A Justiça do Rio Grande do Sul acatou nesta terça-feira (11) um parecer do Ministério Público do Rio Grande do Sul (MPRS) determinando que a Companhia Estadual de Distribuição de Energia Elétrica (CEEE-D) apresente um plano emergencial para a reorganização dos fios e cabos soltos ou emaranhados nos postes de Porto Alegre.

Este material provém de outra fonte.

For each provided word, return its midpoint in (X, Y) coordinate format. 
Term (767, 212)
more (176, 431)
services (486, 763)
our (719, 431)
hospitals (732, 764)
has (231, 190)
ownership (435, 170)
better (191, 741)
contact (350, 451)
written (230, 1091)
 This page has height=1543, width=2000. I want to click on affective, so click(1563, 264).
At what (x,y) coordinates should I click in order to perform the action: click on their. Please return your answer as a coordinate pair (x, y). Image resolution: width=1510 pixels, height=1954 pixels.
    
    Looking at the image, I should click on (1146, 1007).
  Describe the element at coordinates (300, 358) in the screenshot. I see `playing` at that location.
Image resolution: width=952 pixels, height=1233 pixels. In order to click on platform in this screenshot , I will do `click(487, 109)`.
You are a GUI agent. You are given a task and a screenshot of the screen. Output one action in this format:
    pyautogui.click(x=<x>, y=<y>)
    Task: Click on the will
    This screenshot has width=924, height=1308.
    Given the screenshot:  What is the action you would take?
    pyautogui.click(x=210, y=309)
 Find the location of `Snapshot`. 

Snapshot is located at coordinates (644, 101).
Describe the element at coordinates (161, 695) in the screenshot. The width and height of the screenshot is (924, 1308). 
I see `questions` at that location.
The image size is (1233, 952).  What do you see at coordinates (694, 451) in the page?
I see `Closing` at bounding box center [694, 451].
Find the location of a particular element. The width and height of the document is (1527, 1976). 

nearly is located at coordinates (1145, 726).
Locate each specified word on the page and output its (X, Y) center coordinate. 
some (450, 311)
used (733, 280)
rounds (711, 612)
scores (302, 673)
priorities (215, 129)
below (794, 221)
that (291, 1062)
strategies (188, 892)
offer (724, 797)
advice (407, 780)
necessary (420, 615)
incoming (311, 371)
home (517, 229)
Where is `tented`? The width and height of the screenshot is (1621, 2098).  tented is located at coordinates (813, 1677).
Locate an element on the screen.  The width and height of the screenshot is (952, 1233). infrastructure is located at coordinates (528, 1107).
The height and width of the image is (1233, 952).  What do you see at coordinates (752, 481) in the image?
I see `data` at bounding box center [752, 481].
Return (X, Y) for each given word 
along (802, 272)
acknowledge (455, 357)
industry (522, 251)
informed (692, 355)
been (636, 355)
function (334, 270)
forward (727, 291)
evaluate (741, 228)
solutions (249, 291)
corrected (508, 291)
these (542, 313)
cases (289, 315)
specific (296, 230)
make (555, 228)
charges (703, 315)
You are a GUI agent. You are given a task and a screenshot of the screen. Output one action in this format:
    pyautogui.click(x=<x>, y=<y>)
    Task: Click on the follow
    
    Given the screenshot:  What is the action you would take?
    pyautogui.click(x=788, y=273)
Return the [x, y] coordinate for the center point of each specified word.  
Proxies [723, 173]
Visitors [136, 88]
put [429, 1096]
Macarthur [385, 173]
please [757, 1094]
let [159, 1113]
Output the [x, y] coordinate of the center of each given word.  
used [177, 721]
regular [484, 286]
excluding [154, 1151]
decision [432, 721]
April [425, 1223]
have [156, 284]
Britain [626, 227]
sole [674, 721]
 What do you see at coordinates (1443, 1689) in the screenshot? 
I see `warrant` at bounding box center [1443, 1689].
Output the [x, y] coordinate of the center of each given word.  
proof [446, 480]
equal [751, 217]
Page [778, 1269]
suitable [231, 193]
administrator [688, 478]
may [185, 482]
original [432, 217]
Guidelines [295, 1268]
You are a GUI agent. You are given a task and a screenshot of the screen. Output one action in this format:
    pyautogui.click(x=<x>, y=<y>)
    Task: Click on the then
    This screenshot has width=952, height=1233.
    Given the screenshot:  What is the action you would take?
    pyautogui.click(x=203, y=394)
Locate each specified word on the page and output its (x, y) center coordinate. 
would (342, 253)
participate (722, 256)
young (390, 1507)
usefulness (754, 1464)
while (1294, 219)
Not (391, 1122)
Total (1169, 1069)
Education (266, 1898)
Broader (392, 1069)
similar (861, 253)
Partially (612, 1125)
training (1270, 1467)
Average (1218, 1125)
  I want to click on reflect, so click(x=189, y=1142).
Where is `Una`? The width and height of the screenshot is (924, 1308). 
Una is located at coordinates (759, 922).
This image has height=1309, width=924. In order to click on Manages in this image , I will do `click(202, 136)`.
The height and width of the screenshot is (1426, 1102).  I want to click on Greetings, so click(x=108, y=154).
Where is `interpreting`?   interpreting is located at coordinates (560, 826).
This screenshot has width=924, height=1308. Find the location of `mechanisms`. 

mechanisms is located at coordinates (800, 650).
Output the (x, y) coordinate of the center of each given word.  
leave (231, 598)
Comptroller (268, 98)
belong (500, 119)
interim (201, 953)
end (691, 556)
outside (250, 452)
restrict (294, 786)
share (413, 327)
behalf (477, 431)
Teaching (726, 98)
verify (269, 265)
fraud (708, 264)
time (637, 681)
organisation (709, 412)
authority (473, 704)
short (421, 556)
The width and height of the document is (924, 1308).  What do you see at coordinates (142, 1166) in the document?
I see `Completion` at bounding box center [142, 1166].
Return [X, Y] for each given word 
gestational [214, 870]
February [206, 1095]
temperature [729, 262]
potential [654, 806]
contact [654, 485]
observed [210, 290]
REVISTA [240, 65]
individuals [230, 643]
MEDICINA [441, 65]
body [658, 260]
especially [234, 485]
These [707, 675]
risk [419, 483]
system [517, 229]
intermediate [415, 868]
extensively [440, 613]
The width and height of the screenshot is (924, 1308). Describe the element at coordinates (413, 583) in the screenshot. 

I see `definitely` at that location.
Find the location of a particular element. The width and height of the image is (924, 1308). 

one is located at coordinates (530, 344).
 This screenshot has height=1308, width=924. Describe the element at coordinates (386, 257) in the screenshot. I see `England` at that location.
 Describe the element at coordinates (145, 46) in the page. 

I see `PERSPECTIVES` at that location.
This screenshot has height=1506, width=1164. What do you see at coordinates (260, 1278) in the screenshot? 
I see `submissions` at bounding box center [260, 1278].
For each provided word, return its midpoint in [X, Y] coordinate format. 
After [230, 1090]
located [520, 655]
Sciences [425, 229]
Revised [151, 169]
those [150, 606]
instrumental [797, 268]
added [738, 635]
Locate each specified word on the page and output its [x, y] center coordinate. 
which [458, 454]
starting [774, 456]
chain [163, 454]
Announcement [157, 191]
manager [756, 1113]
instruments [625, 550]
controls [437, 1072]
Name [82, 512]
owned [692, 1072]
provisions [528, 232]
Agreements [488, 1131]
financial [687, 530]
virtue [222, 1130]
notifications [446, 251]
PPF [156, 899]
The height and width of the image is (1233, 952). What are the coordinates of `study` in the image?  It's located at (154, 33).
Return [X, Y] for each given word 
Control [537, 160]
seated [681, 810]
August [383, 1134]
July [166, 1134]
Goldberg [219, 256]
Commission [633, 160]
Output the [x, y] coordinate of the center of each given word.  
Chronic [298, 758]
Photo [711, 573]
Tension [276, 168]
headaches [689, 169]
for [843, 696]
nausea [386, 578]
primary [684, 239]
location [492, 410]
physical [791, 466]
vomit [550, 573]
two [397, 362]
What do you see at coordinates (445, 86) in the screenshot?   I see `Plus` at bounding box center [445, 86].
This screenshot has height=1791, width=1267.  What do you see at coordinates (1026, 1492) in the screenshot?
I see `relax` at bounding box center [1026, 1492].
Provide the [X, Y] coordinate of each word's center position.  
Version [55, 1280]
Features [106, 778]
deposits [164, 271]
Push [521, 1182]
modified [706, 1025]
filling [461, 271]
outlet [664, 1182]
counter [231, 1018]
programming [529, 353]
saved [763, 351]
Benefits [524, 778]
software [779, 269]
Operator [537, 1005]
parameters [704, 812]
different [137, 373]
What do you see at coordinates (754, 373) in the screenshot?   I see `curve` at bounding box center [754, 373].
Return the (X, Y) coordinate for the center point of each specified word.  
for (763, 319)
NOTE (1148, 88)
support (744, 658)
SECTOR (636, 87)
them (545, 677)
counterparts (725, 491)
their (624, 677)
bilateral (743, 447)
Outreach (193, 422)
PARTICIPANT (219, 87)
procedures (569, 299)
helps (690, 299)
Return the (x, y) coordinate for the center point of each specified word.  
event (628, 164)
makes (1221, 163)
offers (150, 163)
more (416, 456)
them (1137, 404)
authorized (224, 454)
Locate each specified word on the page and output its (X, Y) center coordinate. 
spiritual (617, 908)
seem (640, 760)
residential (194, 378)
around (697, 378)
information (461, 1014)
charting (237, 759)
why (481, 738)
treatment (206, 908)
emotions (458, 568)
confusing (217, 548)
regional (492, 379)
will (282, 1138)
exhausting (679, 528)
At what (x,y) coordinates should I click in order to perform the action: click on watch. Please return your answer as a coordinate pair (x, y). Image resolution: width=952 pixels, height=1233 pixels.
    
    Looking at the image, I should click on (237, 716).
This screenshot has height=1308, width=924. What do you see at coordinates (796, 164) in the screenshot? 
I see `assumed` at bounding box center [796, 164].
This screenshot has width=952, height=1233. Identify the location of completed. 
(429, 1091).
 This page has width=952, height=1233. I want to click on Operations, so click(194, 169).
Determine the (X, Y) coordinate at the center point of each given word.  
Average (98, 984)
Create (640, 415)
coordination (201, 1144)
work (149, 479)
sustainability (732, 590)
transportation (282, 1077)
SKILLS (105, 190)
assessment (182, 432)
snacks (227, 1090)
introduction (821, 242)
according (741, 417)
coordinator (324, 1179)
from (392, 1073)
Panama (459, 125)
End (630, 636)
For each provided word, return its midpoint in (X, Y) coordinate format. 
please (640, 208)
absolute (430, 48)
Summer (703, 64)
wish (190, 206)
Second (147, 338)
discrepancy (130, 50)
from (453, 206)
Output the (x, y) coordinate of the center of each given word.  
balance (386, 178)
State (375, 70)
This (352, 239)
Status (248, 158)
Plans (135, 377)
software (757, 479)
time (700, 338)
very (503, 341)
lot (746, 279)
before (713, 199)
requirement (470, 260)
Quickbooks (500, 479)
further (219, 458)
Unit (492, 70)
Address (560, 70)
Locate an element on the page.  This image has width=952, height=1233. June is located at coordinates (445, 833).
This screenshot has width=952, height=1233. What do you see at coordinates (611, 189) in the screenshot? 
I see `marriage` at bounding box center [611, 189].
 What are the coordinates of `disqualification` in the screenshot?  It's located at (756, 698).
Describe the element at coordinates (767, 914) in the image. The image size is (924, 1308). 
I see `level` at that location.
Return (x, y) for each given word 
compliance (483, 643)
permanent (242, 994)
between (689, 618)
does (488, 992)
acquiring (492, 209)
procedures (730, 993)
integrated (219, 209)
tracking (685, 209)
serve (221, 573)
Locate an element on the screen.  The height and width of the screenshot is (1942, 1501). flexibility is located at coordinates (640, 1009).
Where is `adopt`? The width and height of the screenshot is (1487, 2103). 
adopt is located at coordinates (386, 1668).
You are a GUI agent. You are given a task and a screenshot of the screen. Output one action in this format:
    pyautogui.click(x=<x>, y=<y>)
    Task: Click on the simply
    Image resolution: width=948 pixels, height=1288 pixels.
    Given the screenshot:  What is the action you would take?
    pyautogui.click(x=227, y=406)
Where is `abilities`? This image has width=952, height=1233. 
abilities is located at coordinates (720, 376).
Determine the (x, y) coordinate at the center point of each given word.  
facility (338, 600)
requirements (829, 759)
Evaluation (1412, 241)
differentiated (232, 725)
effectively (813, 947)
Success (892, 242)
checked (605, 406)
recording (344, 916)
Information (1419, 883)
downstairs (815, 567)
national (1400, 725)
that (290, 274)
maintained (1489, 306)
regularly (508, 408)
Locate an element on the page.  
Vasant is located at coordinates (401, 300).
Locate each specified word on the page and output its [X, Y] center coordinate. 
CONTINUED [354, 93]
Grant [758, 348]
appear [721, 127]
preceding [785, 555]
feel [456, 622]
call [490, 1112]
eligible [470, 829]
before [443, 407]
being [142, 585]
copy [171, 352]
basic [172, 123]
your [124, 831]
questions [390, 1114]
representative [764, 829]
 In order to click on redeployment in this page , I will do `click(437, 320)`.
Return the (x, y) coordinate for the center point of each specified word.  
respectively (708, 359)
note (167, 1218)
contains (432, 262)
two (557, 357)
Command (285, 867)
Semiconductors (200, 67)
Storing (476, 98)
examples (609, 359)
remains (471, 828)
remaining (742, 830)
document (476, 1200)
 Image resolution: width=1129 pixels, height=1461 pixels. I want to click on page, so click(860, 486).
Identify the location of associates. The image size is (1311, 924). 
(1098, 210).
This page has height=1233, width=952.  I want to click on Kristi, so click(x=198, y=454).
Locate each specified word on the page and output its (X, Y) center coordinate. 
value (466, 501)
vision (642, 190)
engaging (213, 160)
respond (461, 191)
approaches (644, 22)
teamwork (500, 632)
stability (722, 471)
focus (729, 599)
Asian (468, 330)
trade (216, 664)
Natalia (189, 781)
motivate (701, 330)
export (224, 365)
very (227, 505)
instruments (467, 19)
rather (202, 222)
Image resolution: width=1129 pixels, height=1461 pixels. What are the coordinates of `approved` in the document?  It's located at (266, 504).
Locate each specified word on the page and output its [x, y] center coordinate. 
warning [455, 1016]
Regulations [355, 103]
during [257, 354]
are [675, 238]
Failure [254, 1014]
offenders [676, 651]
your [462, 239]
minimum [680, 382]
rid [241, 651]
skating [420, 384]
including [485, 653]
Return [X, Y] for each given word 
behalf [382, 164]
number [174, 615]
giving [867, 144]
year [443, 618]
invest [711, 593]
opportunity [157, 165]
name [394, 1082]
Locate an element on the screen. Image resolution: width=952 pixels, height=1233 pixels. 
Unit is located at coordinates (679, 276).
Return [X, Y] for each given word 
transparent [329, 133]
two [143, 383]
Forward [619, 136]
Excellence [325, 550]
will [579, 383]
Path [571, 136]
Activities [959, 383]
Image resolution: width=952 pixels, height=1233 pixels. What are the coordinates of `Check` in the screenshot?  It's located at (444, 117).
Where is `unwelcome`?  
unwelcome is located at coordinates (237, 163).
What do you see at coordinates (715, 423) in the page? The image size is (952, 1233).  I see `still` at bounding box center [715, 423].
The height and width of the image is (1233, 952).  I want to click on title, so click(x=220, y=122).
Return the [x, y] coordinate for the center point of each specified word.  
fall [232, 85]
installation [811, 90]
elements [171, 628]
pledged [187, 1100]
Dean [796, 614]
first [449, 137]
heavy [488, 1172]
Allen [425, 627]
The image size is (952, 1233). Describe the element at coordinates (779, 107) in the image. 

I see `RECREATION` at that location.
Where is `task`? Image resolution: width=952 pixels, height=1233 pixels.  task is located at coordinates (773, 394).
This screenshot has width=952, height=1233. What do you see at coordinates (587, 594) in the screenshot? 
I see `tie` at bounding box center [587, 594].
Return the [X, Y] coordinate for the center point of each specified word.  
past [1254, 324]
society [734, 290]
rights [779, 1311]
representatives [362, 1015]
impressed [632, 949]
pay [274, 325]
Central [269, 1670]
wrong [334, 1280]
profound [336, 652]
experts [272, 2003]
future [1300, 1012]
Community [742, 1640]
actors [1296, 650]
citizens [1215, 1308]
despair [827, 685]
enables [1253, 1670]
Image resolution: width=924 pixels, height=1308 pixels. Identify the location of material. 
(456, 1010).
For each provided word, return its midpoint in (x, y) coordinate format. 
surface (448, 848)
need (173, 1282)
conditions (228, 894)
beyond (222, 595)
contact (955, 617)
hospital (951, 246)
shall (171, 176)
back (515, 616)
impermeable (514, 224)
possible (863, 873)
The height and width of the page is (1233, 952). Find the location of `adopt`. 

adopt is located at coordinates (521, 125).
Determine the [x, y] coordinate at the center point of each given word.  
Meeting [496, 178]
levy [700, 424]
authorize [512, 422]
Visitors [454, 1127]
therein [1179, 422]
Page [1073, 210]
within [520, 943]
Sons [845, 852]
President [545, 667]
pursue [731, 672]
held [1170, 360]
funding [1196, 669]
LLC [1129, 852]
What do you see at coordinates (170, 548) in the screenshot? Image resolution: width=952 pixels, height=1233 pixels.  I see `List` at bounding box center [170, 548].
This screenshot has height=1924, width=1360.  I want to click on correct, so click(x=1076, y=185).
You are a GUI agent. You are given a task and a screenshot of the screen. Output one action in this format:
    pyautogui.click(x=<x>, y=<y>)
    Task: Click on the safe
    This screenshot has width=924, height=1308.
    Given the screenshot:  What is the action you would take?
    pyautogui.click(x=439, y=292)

A decisão atende a um pedido de tutela de urgência da Prefeitura, reconhecendo a responsabilidade objetiva e solidária da concessionária pela infraestrutura urbana, conforme resoluções da ANEEL/ANATEL.
Conforme o promotor de Justiça Felipe Teixeira Neto, o MPRS apontou que a falta de fiscalização da CEEE-D tem gerado grave poluição visual e riscos à segurança viária e ao meio ambiente, justificando a urgência das medidas corretivas.
“A omissão fiscalizatória da CEEE-D tem gerado danos ambientais associados aos impactos paisagísticos causados pelos emaranhados de fios e cabos hoje existentes, o que se soma a graves riscos à segurança viária, com registro de acidentes”, diz o promotor, através de uma nota oficial do MPRS.
A CEEE-D recebeu o prazo de 30 dias para elaborar o projeto detalhado, que deverá incluir a remoção de cabos caídos, clandestinos ou sem identificação, além da criação de um sistema de mapeamento georreferenciado e um canal de denúncias. Este plano deve ser executado em até 120 dias, sob monitoramento por relatórios trimestrais.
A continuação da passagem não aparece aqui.